[AIM OF THE EXERCISE] Could you restate exactly the lines that begin at the line with "Task: Open the History view" and end at the final line of the data?

[RECORD EXTRACTS]
-------

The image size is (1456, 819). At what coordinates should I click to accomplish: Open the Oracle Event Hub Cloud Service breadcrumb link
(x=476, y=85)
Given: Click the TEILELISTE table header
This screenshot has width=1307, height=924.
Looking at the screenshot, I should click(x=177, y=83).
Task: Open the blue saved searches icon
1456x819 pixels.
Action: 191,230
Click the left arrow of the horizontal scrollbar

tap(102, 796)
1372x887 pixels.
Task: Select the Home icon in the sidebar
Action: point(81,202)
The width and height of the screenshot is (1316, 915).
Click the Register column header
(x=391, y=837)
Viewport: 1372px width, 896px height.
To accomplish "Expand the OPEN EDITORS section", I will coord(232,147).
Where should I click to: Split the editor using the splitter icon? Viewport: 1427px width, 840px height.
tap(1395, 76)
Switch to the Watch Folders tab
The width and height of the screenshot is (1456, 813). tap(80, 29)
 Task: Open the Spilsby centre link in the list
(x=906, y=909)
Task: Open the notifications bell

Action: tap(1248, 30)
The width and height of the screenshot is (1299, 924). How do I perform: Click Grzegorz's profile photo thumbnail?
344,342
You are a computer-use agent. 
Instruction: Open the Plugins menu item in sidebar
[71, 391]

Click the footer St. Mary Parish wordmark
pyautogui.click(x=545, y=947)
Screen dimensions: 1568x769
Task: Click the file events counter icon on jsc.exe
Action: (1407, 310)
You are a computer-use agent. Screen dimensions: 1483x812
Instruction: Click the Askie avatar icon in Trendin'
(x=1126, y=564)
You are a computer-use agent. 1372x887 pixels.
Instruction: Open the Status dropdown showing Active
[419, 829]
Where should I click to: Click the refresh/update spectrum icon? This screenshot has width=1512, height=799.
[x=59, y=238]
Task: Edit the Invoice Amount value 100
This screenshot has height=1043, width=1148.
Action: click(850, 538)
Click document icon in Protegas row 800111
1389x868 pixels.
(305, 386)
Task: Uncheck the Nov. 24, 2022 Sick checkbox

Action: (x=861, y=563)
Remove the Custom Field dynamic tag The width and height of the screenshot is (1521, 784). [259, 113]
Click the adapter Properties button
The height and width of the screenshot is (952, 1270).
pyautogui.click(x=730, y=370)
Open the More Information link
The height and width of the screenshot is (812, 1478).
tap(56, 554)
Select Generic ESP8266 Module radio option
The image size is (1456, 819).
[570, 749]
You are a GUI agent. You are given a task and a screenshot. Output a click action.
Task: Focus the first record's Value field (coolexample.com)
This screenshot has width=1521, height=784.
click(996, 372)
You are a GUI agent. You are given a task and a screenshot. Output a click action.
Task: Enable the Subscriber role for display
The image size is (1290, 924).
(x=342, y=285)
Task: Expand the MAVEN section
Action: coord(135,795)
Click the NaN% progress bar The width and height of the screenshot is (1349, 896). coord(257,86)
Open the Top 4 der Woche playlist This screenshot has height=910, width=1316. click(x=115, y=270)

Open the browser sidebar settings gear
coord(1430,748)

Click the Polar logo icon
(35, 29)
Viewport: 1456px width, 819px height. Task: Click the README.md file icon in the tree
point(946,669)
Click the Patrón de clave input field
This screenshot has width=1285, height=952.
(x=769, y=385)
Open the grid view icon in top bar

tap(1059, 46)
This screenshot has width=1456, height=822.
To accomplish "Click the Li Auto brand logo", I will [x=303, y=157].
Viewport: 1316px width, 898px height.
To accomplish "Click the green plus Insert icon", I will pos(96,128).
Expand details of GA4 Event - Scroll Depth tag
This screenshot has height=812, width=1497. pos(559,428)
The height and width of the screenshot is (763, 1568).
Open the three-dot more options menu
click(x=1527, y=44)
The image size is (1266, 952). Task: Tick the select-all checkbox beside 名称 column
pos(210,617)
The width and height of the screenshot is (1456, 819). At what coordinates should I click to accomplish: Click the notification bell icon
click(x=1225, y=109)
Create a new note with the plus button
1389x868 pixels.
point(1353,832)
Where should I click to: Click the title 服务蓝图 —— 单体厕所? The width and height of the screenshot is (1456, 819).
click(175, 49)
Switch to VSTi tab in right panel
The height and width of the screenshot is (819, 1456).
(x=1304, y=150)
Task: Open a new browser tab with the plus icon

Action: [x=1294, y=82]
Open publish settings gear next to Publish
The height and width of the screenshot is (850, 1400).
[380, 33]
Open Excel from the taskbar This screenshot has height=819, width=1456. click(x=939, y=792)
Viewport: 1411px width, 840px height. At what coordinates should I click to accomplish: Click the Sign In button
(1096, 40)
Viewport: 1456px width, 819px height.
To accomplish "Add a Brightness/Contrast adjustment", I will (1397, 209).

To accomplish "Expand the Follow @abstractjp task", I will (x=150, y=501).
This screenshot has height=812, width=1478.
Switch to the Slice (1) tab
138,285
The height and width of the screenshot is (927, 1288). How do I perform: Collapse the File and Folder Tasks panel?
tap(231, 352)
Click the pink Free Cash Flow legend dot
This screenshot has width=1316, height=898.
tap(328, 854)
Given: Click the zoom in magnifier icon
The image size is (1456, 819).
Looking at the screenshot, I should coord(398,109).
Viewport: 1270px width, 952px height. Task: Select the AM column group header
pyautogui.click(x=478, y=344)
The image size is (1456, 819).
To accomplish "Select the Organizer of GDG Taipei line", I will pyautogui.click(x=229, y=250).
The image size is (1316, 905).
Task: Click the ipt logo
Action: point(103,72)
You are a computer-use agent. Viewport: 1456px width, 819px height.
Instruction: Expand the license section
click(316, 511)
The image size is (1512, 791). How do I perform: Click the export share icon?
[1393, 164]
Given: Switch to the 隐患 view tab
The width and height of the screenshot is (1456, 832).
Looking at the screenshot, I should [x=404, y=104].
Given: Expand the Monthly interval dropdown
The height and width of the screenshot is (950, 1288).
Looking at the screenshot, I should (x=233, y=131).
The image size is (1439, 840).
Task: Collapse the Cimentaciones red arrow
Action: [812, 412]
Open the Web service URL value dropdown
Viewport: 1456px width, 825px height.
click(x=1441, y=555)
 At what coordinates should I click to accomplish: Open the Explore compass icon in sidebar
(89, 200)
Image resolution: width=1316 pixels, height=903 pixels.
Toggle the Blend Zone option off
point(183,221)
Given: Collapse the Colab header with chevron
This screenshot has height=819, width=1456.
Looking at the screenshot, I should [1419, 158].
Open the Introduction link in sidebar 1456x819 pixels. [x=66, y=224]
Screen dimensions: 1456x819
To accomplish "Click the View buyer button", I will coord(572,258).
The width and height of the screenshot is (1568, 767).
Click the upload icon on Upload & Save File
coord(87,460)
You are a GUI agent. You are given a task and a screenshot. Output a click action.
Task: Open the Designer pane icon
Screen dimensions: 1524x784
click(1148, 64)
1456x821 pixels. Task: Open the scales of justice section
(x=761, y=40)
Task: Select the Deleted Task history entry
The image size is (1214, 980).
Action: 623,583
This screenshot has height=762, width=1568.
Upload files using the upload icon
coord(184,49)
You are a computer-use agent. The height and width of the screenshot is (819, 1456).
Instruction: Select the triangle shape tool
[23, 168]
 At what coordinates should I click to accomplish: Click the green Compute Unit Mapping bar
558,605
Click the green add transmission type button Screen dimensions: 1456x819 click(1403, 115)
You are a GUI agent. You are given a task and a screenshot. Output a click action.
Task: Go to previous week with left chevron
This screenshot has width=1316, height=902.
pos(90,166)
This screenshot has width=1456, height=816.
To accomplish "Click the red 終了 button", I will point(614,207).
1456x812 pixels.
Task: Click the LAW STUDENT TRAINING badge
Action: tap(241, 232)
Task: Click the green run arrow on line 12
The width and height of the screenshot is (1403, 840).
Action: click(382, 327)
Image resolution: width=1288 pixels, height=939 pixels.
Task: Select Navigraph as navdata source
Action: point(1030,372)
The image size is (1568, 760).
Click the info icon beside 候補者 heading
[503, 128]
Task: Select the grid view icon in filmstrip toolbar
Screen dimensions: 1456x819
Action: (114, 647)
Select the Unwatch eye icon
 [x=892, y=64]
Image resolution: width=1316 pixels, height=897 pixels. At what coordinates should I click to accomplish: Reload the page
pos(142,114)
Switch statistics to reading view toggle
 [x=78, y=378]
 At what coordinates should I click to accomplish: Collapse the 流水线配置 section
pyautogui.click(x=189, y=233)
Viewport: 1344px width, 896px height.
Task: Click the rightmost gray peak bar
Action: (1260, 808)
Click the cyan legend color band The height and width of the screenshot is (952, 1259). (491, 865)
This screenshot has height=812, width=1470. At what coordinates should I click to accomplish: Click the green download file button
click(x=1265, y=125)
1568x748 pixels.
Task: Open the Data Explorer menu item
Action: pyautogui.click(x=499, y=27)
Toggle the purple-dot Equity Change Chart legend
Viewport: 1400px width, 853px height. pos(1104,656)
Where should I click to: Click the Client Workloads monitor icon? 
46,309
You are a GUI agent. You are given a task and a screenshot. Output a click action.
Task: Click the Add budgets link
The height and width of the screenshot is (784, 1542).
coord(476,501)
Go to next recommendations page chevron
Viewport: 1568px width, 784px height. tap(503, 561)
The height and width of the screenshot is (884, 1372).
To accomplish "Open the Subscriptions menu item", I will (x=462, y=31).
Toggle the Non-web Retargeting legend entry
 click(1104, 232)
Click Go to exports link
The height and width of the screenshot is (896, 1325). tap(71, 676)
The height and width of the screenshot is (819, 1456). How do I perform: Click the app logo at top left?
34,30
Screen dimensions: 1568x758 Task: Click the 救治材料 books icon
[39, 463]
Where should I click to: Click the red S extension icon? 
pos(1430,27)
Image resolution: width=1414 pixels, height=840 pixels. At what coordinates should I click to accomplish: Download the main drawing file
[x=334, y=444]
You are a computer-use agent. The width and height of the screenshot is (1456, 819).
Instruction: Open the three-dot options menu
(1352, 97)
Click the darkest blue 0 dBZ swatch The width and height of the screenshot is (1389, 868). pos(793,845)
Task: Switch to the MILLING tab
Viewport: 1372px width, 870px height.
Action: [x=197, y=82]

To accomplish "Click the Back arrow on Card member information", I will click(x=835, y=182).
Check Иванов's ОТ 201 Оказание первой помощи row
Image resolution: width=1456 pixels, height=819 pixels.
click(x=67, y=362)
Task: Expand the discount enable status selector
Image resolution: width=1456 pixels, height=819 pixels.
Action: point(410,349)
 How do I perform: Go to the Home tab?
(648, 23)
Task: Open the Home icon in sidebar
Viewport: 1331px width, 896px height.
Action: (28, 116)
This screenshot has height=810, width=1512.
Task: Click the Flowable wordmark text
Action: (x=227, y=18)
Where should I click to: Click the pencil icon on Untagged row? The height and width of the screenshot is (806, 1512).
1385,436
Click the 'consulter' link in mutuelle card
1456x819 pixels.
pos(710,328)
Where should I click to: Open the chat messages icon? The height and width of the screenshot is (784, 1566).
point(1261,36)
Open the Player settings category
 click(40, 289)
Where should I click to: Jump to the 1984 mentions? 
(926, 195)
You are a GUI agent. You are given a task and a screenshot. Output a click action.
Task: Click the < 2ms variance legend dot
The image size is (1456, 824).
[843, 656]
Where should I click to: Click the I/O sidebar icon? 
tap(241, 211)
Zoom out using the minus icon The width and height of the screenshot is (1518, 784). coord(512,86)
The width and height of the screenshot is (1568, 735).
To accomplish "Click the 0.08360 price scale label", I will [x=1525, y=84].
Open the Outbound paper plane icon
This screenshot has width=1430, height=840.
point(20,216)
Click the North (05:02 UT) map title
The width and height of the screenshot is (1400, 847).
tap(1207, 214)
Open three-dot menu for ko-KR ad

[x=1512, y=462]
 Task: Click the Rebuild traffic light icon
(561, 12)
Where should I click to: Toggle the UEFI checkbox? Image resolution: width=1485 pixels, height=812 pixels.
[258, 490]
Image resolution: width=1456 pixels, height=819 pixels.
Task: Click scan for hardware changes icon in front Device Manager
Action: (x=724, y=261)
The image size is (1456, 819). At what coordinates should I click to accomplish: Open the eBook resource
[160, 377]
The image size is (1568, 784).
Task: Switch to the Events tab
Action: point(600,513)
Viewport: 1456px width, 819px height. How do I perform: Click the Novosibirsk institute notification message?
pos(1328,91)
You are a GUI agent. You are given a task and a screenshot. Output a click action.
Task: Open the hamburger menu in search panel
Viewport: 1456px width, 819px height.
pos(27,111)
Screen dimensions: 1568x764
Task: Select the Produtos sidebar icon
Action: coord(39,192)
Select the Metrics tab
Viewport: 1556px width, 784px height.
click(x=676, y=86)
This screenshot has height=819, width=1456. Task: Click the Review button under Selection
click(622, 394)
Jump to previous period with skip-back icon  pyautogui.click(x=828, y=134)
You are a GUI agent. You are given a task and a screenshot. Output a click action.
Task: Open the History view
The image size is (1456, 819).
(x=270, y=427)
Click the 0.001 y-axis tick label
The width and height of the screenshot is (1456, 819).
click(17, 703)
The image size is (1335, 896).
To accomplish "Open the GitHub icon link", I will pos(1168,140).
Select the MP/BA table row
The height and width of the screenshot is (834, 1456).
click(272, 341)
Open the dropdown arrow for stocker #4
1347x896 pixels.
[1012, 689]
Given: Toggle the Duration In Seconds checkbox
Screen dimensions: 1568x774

-------

[EXERCISE ANSWER]
Task: Open the History view
The image size is (1456, 819).
(x=270, y=427)
Click the 0.001 y-axis tick label
The width and height of the screenshot is (1456, 819).
click(17, 703)
The image size is (1335, 896).
To accomplish "Open the GitHub icon link", I will pos(1168,140).
Select the MP/BA table row
The height and width of the screenshot is (834, 1456).
click(272, 341)
Open the dropdown arrow for stocker #4
1347x896 pixels.
[1012, 689]
Given: Toggle the Duration In Seconds checkbox
Screen dimensions: 1568x774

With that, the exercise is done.